# WHAT YOU HAVE TO DO
Would you go through the records below and copy each line with the string "Given"?

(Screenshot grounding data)

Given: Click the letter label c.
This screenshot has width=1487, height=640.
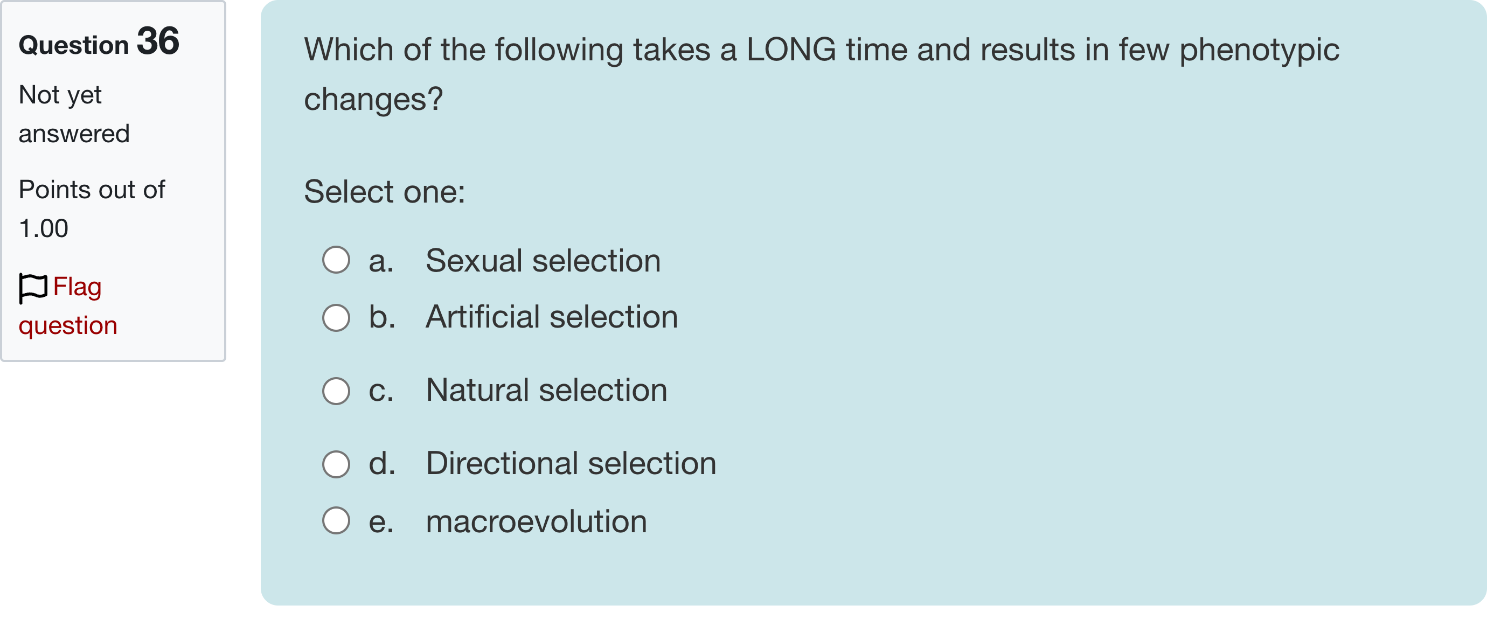Looking at the screenshot, I should pos(381,391).
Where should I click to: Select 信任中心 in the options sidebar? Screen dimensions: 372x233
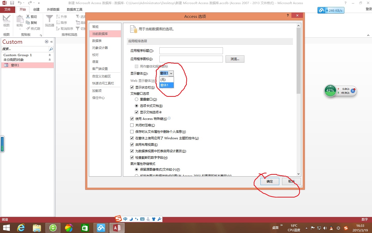pos(98,98)
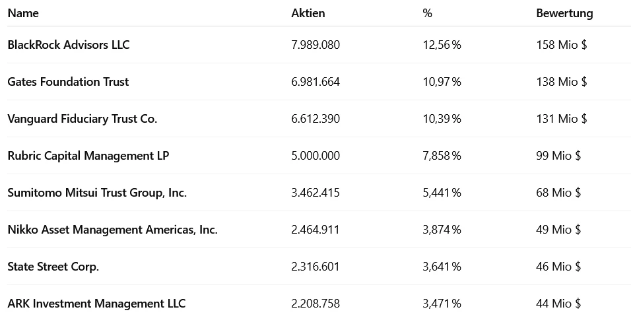
Task: Sort by the Name column header
Action: click(x=23, y=13)
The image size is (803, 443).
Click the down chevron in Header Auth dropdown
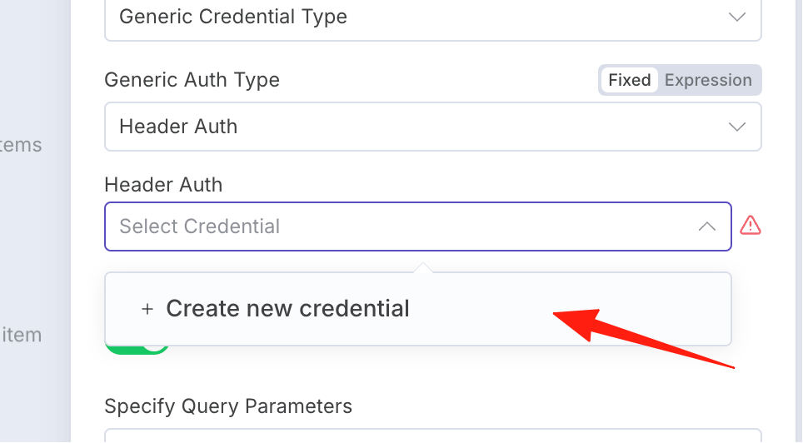click(x=737, y=127)
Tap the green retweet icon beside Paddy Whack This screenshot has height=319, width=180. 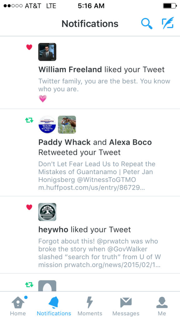click(29, 120)
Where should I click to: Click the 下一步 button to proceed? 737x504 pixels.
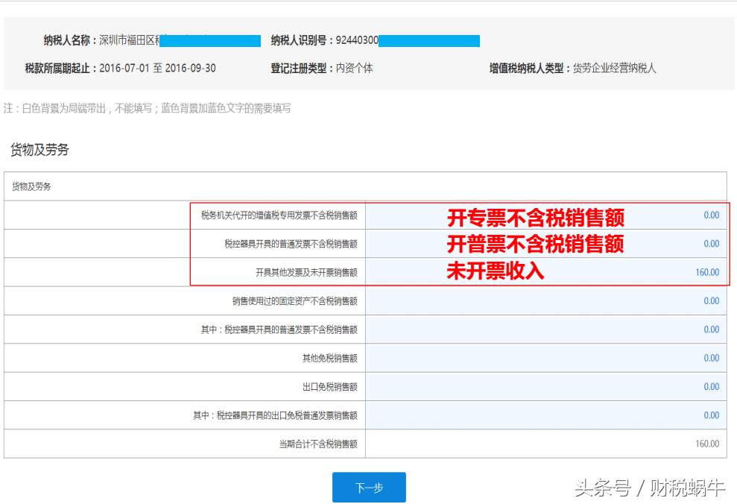368,487
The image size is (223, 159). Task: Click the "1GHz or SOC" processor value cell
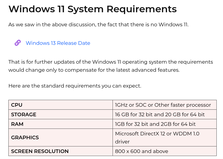(163, 105)
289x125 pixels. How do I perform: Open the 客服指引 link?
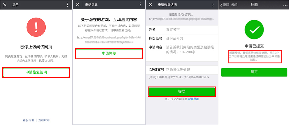28,120
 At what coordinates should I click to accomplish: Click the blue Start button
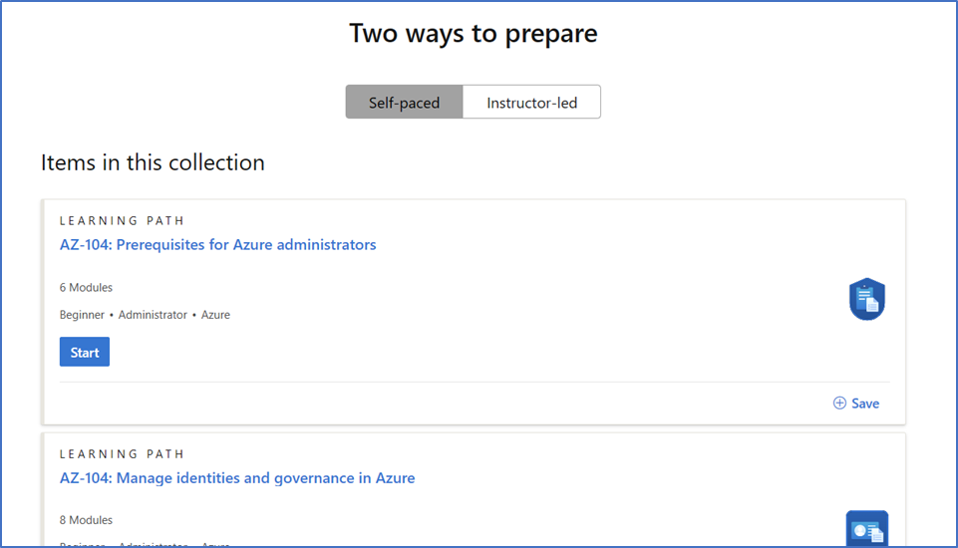coord(85,352)
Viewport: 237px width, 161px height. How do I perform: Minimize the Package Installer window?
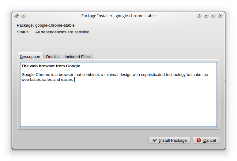[x=206, y=15]
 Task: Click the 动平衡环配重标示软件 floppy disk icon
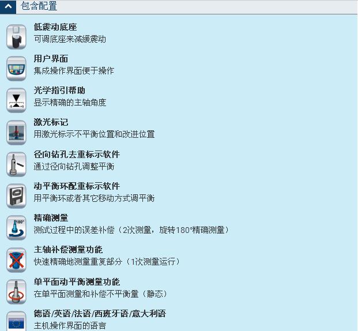[x=16, y=196]
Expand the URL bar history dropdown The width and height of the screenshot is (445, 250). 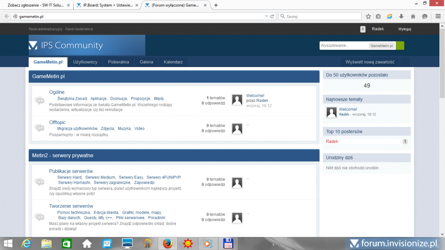click(x=266, y=16)
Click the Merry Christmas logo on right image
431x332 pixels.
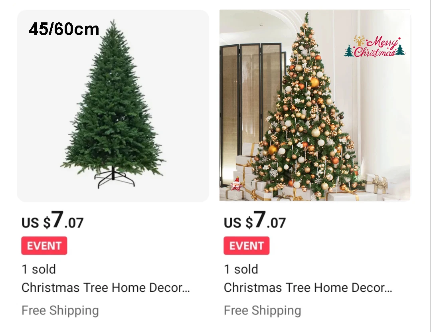point(375,46)
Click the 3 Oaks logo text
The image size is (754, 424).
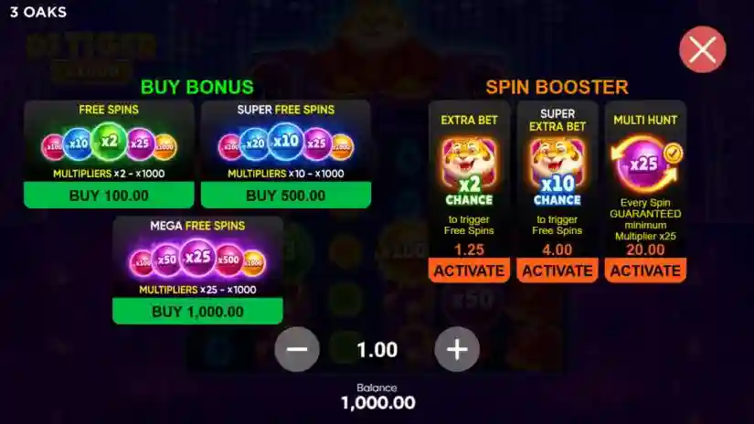tap(38, 12)
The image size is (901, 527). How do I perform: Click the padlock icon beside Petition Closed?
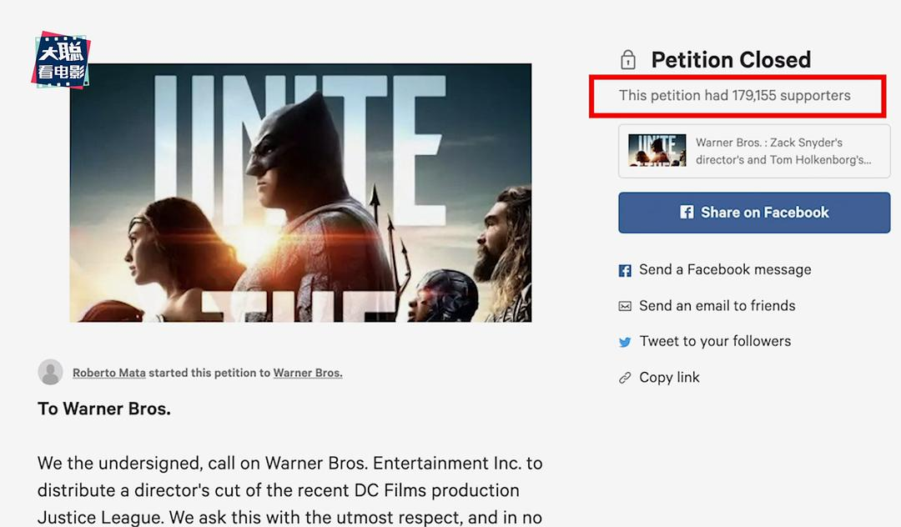coord(627,60)
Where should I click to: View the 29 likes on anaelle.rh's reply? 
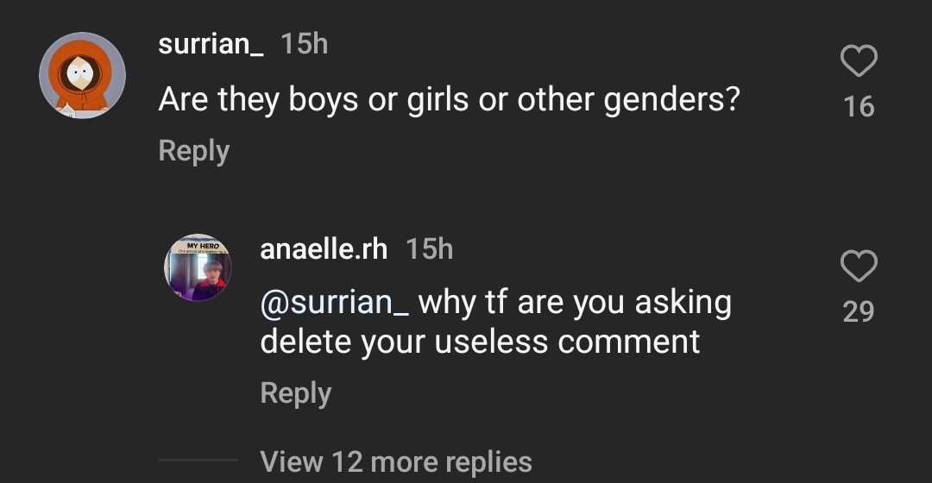(x=859, y=311)

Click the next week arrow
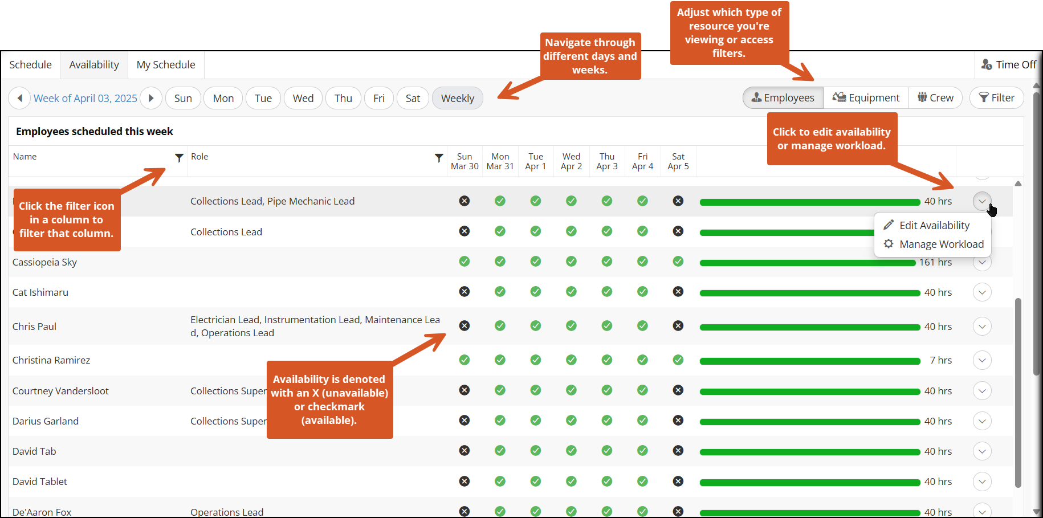(151, 98)
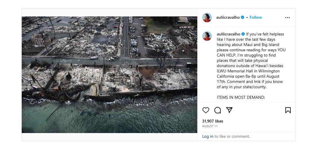Save post with the bookmark icon

(x=288, y=110)
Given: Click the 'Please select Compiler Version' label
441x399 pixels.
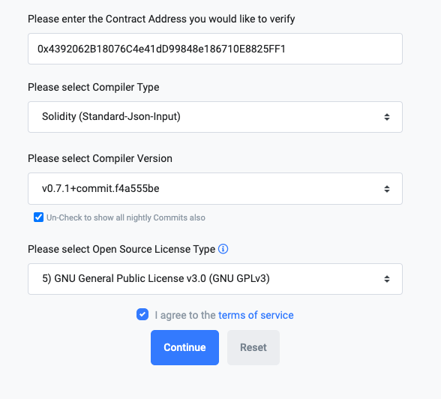Looking at the screenshot, I should coord(100,158).

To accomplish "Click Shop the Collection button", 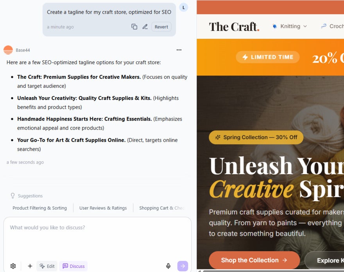I will [254, 260].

# OUTPUT OF THE EXERCISE
Given: Click the letter label c.
Given: Click the 'Please select Compiler Version' label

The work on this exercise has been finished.